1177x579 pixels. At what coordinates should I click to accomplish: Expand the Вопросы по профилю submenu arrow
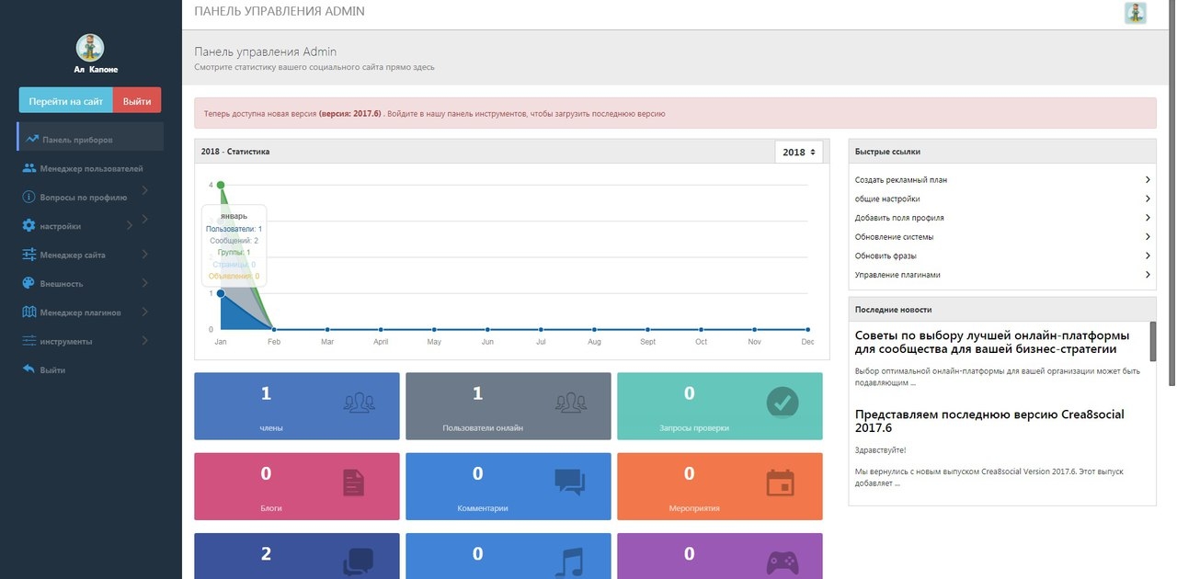coord(145,191)
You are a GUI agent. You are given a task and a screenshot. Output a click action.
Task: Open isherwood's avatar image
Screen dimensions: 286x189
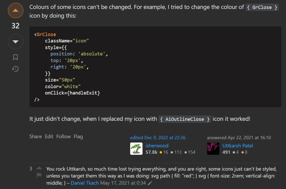tap(136, 149)
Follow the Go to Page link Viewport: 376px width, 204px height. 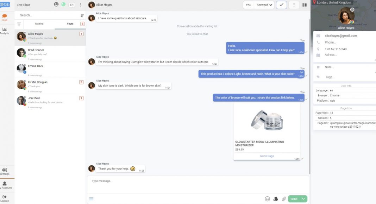(x=267, y=156)

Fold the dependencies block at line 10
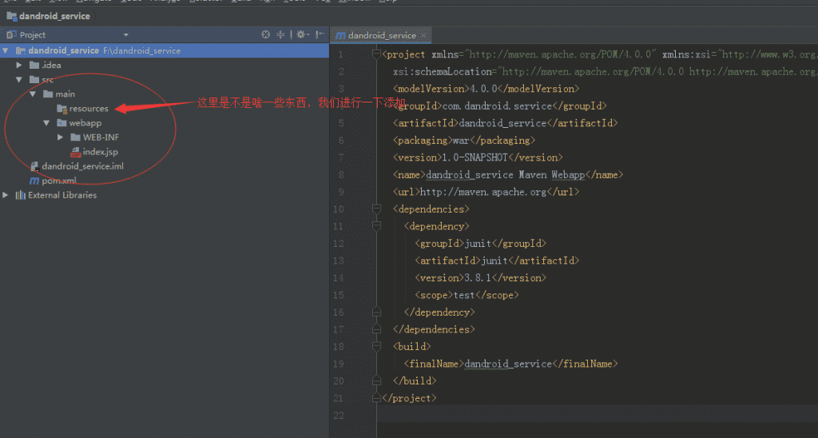(x=376, y=209)
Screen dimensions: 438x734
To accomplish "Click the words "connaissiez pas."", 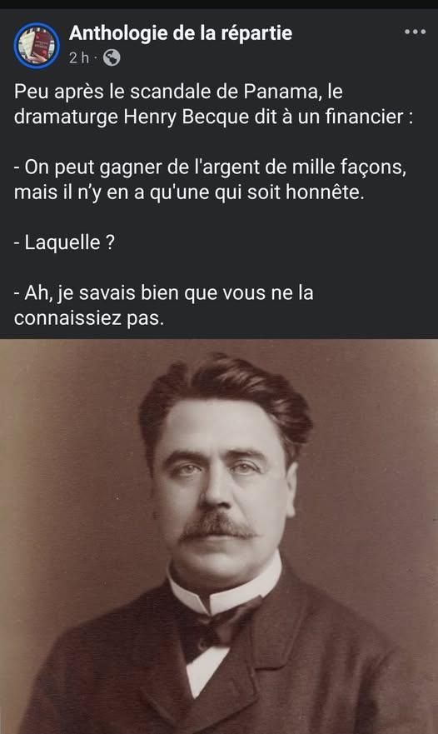I will coord(89,318).
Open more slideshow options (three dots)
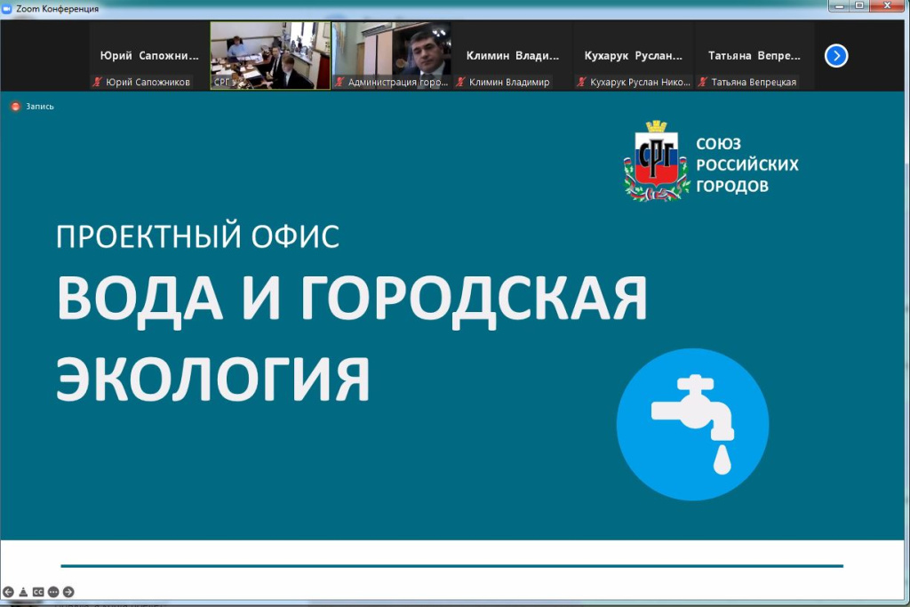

→ Instructions to follow
Copy each line above holding "Open".

→ Task response
Task: Open isherwood's avatar image
Open more slideshow options (three dots)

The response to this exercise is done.